━━ Data for processing ━━
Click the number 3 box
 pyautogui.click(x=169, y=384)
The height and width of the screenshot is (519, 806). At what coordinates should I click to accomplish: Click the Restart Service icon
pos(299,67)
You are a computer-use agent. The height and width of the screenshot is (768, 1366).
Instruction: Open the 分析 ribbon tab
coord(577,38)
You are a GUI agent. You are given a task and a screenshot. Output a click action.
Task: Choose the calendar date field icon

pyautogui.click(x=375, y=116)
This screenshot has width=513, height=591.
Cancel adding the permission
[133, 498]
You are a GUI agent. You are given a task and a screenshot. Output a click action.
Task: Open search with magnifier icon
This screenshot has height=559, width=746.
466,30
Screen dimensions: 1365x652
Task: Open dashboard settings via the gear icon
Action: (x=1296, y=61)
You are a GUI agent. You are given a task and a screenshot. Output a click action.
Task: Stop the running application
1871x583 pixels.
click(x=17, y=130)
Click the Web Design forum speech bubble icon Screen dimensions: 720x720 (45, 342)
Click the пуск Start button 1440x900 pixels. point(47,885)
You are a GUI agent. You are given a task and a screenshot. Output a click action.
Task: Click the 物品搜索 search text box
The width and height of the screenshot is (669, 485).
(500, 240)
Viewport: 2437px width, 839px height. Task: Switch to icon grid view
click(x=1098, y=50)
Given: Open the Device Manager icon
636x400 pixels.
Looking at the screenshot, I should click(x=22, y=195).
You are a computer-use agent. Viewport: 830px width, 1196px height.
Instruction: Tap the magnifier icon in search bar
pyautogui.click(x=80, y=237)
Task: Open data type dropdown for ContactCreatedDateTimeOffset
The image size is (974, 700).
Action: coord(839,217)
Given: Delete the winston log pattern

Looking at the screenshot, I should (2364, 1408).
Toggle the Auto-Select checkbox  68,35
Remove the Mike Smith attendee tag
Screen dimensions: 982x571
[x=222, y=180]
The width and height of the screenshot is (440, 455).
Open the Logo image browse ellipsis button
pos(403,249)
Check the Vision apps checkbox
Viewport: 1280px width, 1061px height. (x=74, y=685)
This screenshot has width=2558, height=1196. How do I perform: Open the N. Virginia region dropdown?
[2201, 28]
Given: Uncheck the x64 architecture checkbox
━━━
_Required work_
Write out again every line from the start of the rows down to the one containing "Action: (x=1296, y=61)", including both ends.

_Response to this exercise_
Click the number 3 box
 pyautogui.click(x=169, y=384)
The height and width of the screenshot is (519, 806). At what coordinates should I click to accomplish: Click the Restart Service icon
pos(299,67)
You are a computer-use agent. The height and width of the screenshot is (768, 1366).
Instruction: Open the 分析 ribbon tab
coord(577,38)
You are a GUI agent. You are given a task and a screenshot. Output a click action.
Task: Choose the calendar date field icon

pyautogui.click(x=375, y=116)
This screenshot has width=513, height=591.
Cancel adding the permission
[133, 498]
You are a GUI agent. You are given a task and a screenshot. Output a click action.
Task: Open search with magnifier icon
This screenshot has height=559, width=746.
466,30
Screen dimensions: 1365x652
Task: Open dashboard settings via the gear icon
Action: (x=1296, y=61)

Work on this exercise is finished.